Attribute-based encryption: Applications and future directions

Abstract

This survey focuses on the cryptographic access control technique, attribute-based encryption (ABE), its applications and future directions. Since its inception, there has been a tremendous interest in applying this technique to solve various problems related to access control. Significant research efforts have been devoted to design efficient constructions and operational parameters to suit various applications.
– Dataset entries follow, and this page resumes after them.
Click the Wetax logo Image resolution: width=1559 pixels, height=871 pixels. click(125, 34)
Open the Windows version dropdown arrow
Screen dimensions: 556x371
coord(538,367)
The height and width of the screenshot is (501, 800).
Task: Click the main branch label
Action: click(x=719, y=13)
The main functionality of ABE is to enforce cryptographic access control with help of policies specified over a set of system defined attributes. A key generator maps the attributes, in an access policy, into encryption and decryption keys for a resource access request. ABE is categorized into Key-Policy ABE (KP-ABE) and Cipher-text Policy ABE (CP-ABE), depending on the approach used to map the attributes to the encryption and decryption keys. Implementations of ABE have relied on mathematical primitives such as elliptic curves, pairing functions, generalized secret sharing notions and on the hardness of problems like computing discrete logarithm and computational Diffie-Hellman problem over elliptic curves. As they are essentially public-key systems, these schemes are usually proven secure under the semantically secure adaptive chosen cipher-text attack (IND-CCA). ABE has been utilized in solving a number of problems in different application domains including network privacy, broadcast encryption for on-demand television programming, health data access control, cloud security, and verifiable computation. In this survey, we discuss the evolution of ABE, covering significant developments in this area, the applications of ABE across various domains, and the future directions for ABE.